-- PROBLEM DESCRIPTION --
Comb through the entries for "computer" and pull out each line that holds it.

Entries taken from a collection:
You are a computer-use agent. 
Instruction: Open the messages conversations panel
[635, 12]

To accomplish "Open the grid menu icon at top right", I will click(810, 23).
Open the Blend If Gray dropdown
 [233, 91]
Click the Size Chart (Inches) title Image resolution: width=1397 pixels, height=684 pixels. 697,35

* * *

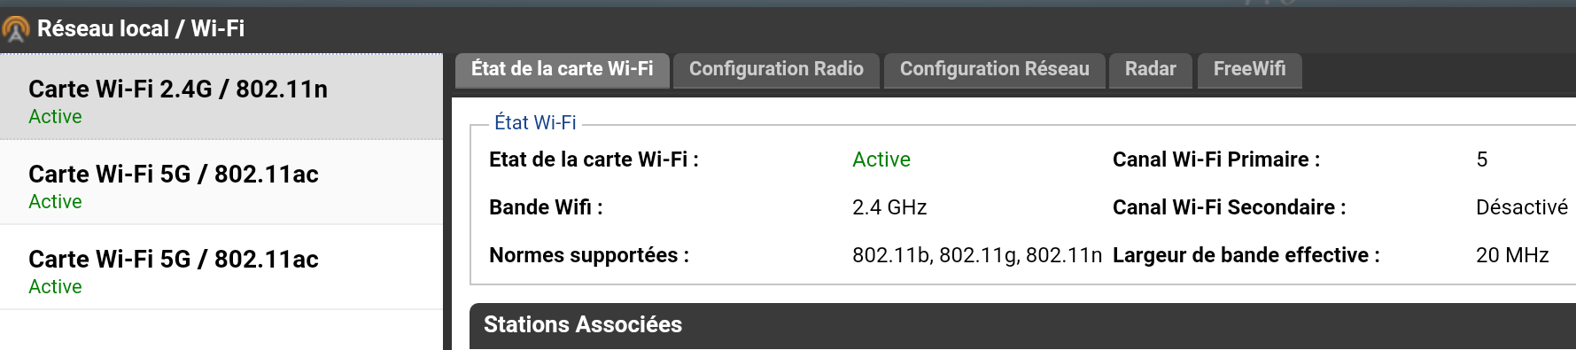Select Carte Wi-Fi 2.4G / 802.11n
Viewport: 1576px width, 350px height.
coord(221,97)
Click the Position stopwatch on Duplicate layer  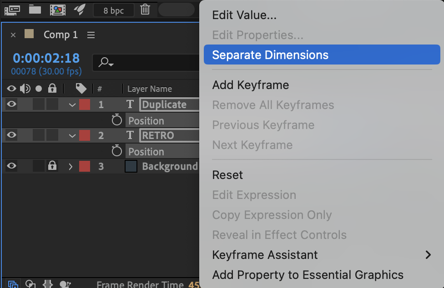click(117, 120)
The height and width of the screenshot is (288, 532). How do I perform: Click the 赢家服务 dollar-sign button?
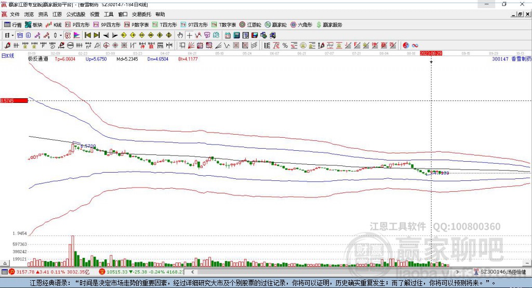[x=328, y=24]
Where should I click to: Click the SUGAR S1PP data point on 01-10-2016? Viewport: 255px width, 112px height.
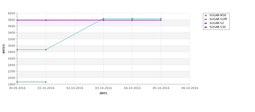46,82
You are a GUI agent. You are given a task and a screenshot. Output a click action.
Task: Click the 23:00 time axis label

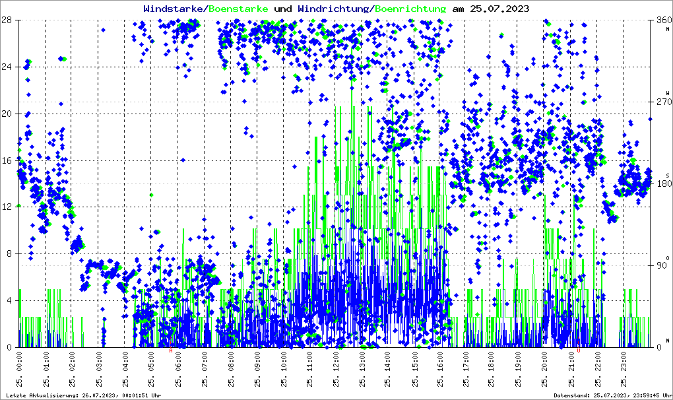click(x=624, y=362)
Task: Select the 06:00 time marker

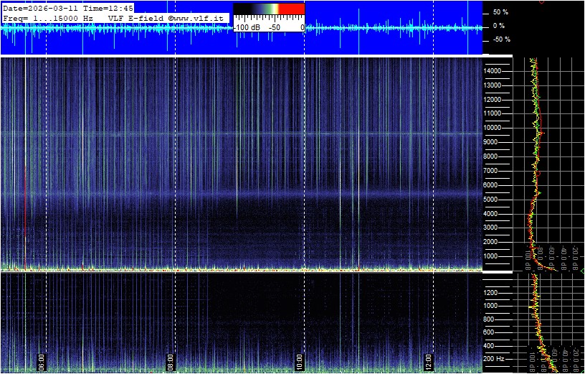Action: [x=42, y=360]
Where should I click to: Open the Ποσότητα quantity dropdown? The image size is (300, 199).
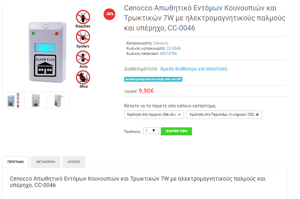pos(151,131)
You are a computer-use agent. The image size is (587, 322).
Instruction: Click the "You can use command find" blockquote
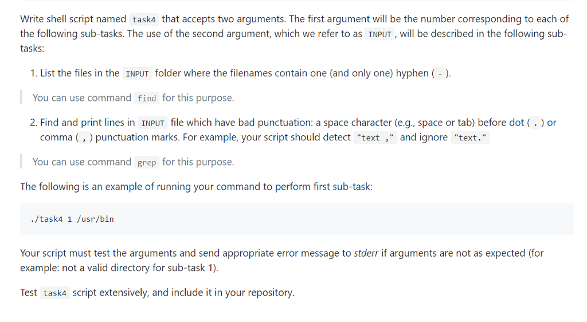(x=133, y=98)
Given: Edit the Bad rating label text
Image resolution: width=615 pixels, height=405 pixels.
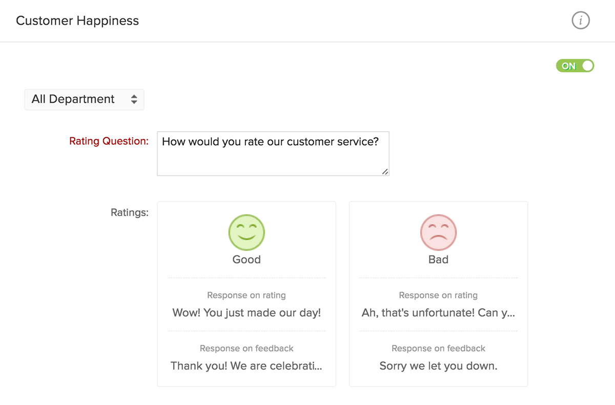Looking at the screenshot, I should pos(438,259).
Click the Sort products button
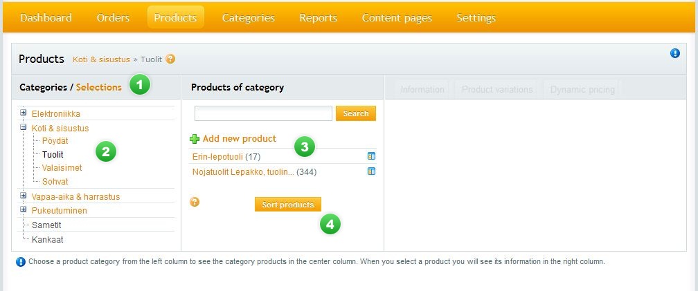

--

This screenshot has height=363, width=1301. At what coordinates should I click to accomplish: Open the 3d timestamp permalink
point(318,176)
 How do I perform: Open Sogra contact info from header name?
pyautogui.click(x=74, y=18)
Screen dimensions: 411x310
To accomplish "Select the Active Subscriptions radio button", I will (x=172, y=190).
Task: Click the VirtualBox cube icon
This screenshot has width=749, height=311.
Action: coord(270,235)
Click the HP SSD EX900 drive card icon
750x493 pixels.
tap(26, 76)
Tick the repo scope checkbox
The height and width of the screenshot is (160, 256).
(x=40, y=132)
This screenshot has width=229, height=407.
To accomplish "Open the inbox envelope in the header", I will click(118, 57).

-- ANSWER FOR THIS EXERCISE --
You are a computer-use agent. 
You are a computer-use agent. The image size is (587, 322).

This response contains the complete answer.